Marvel's Kevin Feige Addresses 'Avengers: Endgame' Gay Character

Marvel's Kevin Feige Addresses 'Avengers: Endgame' Gay Character

Fans were torn on the first LGBTQ representation in the MCU.


The introduction of Marvel’s first openly, unquestionably gay character in its cinematic universe happened with Avengers: Endgame — and not everyone in the LGBTQ community was thrilled with how it went down.

Co-director Joe Russo stepped in front of the camera to play a role credited only as “Grieving Man,” during which he makes a comment to Captain America about how he’s dating a man.

It would’ve been fine as a throwaway moment — more than fine, actually, as we need far more casually LGBTQ characters in media — but not only was it jarringly underwhelming for the MCU’s first blatantly queer rep, but it was also promoted ahead of time by Joe in a way that some fans felt was more congratulatory than truly progressive.

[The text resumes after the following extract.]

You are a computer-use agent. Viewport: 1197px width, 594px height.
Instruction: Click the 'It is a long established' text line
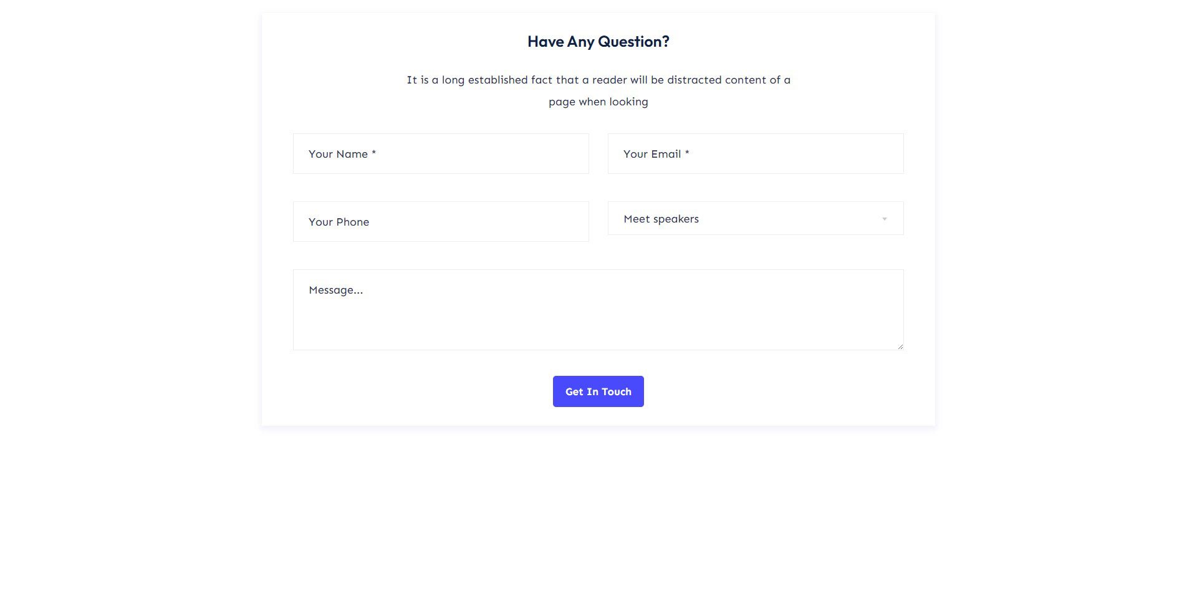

“Representation is really important,” Russo told Deadline upon the film’s release. “It was important to us as we did four of these films, we wanted a gay character somewhere in them.

Recently, io9 had the opportunity to ask Marvel boss Kevin Feige about the scene.

“That was never meant to be our first focused character,” Feige said. “That was just meant to be a matter of life and a matter of truth.”

“I guess it’s the first reference, so it does, of course, get a lot of attention,” he added.

Feige also pointed out the significance of Captain America not being remotely fazed by interacting with an openly gay man. And while yes, this is important, it probably would have been appreciated a lot more had the whole thing been handled in a different way.

We’re still reportedly getting actual LGBTQ superheroes in future films, but it’s been a long wait, and fans are getting antsy waiting. And the handling of Avengers: Endgame’s lone queer character in the entirety of the MCU so far also makes us wonder if any future queer heroes will be hyped up disproportionately to the screentime they actually receive.

One of the main messages of the MCU is hope, so we’re trying to hold onto that. Of course, all may be forgiven if you make some of our faves openly queer, Marvel. Just saying.